• _SHORT EXERCISE_: Edit the items below so that each "GUI agent" becomes "desktop automation agent", and leave every other character as it stands.

--------------------

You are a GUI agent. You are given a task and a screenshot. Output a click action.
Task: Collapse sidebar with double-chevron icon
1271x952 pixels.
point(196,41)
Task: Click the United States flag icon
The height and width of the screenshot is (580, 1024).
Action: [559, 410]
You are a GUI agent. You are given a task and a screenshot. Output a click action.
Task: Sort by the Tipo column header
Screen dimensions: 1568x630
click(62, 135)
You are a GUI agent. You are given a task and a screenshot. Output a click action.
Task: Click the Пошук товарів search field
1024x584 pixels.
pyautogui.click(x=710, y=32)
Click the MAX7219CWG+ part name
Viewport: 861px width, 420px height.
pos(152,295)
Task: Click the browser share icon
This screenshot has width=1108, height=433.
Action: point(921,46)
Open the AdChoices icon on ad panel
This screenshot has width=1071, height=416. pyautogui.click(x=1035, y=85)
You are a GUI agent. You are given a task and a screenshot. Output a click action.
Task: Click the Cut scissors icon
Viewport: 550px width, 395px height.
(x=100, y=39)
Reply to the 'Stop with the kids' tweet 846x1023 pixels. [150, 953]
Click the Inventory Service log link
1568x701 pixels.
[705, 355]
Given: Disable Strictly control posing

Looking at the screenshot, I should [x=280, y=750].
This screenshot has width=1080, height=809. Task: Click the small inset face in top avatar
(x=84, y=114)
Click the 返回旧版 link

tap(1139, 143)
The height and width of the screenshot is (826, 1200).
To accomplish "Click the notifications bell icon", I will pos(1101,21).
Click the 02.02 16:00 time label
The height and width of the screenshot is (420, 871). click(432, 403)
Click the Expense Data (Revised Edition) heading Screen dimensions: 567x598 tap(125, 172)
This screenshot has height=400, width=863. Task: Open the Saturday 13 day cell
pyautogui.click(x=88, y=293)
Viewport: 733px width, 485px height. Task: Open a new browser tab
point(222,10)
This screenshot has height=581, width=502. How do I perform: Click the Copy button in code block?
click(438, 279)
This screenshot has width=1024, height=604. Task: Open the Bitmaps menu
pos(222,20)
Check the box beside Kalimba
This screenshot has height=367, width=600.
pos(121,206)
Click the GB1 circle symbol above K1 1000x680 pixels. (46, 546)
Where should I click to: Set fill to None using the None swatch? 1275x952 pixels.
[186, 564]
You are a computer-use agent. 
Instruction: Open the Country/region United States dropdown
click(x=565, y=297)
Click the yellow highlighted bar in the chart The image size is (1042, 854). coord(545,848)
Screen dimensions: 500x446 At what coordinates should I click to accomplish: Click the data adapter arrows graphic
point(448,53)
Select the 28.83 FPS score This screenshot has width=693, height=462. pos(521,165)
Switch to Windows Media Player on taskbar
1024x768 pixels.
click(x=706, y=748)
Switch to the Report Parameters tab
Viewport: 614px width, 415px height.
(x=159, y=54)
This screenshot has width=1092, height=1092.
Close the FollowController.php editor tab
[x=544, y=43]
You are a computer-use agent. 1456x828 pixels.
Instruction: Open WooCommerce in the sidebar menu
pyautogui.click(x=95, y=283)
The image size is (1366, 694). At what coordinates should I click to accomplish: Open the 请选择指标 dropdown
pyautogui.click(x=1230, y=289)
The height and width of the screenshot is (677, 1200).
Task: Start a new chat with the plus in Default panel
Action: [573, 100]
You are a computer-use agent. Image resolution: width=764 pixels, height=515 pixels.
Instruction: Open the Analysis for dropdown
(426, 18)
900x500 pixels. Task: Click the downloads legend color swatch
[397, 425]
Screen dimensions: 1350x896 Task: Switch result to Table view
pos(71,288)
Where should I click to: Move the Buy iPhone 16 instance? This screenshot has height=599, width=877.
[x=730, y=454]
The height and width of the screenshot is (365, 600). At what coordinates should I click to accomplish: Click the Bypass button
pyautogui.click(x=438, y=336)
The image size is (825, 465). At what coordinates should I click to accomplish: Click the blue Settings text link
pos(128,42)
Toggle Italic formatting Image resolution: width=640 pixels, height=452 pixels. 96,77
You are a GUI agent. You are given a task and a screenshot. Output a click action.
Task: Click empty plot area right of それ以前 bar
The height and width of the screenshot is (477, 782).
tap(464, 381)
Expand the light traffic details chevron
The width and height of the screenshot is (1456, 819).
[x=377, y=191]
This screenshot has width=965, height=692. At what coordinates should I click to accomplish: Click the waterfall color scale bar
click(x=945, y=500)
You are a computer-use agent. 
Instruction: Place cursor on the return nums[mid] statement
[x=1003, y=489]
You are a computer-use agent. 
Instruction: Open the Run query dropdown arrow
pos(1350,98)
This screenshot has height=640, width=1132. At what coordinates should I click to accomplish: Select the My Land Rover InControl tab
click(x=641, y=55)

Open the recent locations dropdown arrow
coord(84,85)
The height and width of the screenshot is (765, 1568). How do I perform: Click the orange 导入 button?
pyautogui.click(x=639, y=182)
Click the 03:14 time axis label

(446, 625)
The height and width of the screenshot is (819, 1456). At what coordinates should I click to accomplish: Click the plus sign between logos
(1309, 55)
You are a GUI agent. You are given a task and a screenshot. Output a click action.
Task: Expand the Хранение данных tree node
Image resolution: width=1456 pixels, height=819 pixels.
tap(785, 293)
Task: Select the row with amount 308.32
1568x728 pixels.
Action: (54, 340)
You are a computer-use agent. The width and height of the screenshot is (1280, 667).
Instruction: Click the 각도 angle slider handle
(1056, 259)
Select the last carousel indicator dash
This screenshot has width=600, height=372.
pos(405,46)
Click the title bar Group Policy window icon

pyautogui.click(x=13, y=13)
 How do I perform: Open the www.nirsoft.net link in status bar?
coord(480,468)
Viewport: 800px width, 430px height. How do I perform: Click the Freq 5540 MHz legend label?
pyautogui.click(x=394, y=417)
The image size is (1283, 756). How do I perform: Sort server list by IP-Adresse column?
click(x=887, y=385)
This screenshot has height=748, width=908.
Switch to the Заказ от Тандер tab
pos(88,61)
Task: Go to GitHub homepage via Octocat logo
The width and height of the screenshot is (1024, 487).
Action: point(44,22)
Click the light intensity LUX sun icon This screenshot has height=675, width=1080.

--------------------

• _RESULT OF THE EXERCISE_:
You are a desktop automation agent. You are given a task and a screenshot. Output a click action.
Task: Collapse sidebar with double-chevron icon
1271x952 pixels.
point(196,41)
Task: Click the United States flag icon
The height and width of the screenshot is (580, 1024).
Action: [559, 410]
You are a desktop automation agent. You are given a task and a screenshot. Output a click action.
Task: Sort by the Tipo column header
Screen dimensions: 1568x630
click(62, 135)
You are a desktop automation agent. You are given a task and a screenshot. Output a click action.
Task: Click the Пошук товарів search field
1024x584 pixels.
pyautogui.click(x=710, y=32)
Click the MAX7219CWG+ part name
Viewport: 861px width, 420px height.
pos(152,295)
Task: Click the browser share icon
This screenshot has width=1108, height=433.
Action: point(921,46)
Open the AdChoices icon on ad panel
This screenshot has width=1071, height=416. pyautogui.click(x=1035, y=85)
You are a desktop automation agent. You are given a task and a screenshot. Output a click action.
Task: Click the Cut scissors icon
Viewport: 550px width, 395px height.
(x=100, y=39)
Reply to the 'Stop with the kids' tweet 846x1023 pixels. [150, 953]
Click the Inventory Service log link
1568x701 pixels.
[705, 355]
Given: Disable Strictly control posing

Looking at the screenshot, I should [x=280, y=750].
This screenshot has width=1080, height=809. Task: Click the small inset face in top avatar
(x=84, y=114)
Click the 返回旧版 link

tap(1139, 143)
The height and width of the screenshot is (826, 1200).
To accomplish "Click the notifications bell icon", I will pos(1101,21).
Click the 02.02 16:00 time label
The height and width of the screenshot is (420, 871). click(432, 403)
Click the Expense Data (Revised Edition) heading Screen dimensions: 567x598 tap(125, 172)
This screenshot has height=400, width=863. Task: Open the Saturday 13 day cell
pyautogui.click(x=88, y=293)
Viewport: 733px width, 485px height. Task: Open a new browser tab
point(222,10)
This screenshot has height=581, width=502. How do I perform: Click the Copy button in code block?
click(438, 279)
This screenshot has width=1024, height=604. Task: Open the Bitmaps menu
pos(222,20)
Check the box beside Kalimba
This screenshot has height=367, width=600.
pos(121,206)
Click the GB1 circle symbol above K1 1000x680 pixels. (46, 546)
Where should I click to: Set fill to None using the None swatch? 1275x952 pixels.
[186, 564]
You are a computer-use agent. 
Instruction: Open the Country/region United States dropdown
click(x=565, y=297)
Click the yellow highlighted bar in the chart The image size is (1042, 854). coord(545,848)
Screen dimensions: 500x446 At what coordinates should I click to accomplish: Click the data adapter arrows graphic
point(448,53)
Select the 28.83 FPS score This screenshot has width=693, height=462. pos(521,165)
Switch to Windows Media Player on taskbar
1024x768 pixels.
click(x=706, y=748)
Switch to the Report Parameters tab
Viewport: 614px width, 415px height.
(x=159, y=54)
This screenshot has width=1092, height=1092.
Close the FollowController.php editor tab
[x=544, y=43]
You are a computer-use agent. 1456x828 pixels.
Instruction: Open WooCommerce in the sidebar menu
pyautogui.click(x=95, y=283)
The image size is (1366, 694). At what coordinates should I click to accomplish: Open the 请选择指标 dropdown
pyautogui.click(x=1230, y=289)
The height and width of the screenshot is (677, 1200).
Task: Start a new chat with the plus in Default panel
Action: [573, 100]
You are a computer-use agent. Image resolution: width=764 pixels, height=515 pixels.
Instruction: Open the Analysis for dropdown
(426, 18)
900x500 pixels. Task: Click the downloads legend color swatch
[397, 425]
Screen dimensions: 1350x896 Task: Switch result to Table view
pos(71,288)
Where should I click to: Move the Buy iPhone 16 instance? This screenshot has height=599, width=877.
[x=730, y=454]
The height and width of the screenshot is (365, 600). At what coordinates should I click to accomplish: Click the Bypass button
pyautogui.click(x=438, y=336)
The image size is (825, 465). At what coordinates should I click to accomplish: Click the blue Settings text link
pos(128,42)
Toggle Italic formatting Image resolution: width=640 pixels, height=452 pixels. 96,77
You are a desktop automation agent. You are given a task and a screenshot. Output a click action.
Task: Click empty plot area right of それ以前 bar
The height and width of the screenshot is (477, 782).
tap(464, 381)
Expand the light traffic details chevron
The width and height of the screenshot is (1456, 819).
[x=377, y=191]
This screenshot has width=965, height=692. At what coordinates should I click to accomplish: Click the waterfall color scale bar
click(x=945, y=500)
You are a computer-use agent. 
Instruction: Place cursor on the return nums[mid] statement
[x=1003, y=489]
You are a computer-use agent. 
Instruction: Open the Run query dropdown arrow
pos(1350,98)
This screenshot has height=640, width=1132. At what coordinates should I click to accomplish: Select the My Land Rover InControl tab
click(x=641, y=55)

Open the recent locations dropdown arrow
coord(84,85)
The height and width of the screenshot is (765, 1568). How do I perform: Click the orange 导入 button?
pyautogui.click(x=639, y=182)
Click the 03:14 time axis label

(446, 625)
The height and width of the screenshot is (819, 1456). At what coordinates should I click to accomplish: Click the plus sign between logos
(1309, 55)
You are a desktop automation agent. You are given a task and a screenshot. Output a click action.
Task: Expand the Хранение данных tree node
Image resolution: width=1456 pixels, height=819 pixels.
tap(785, 293)
Task: Select the row with amount 308.32
1568x728 pixels.
Action: (54, 340)
You are a computer-use agent. The width and height of the screenshot is (1280, 667).
Instruction: Click the 각도 angle slider handle
(1056, 259)
Select the last carousel indicator dash
This screenshot has width=600, height=372.
pos(405,46)
Click the title bar Group Policy window icon

pyautogui.click(x=13, y=13)
 How do I perform: Open the www.nirsoft.net link in status bar?
coord(480,468)
Viewport: 800px width, 430px height. How do I perform: Click the Freq 5540 MHz legend label?
pyautogui.click(x=394, y=417)
The image size is (1283, 756). How do I perform: Sort server list by IP-Adresse column?
click(x=887, y=385)
This screenshot has height=748, width=908.
Switch to the Заказ от Тандер tab
pos(88,61)
Task: Go to GitHub homepage via Octocat logo
The width and height of the screenshot is (1024, 487).
Action: point(44,22)
Click the light intensity LUX sun icon This screenshot has height=675, width=1080.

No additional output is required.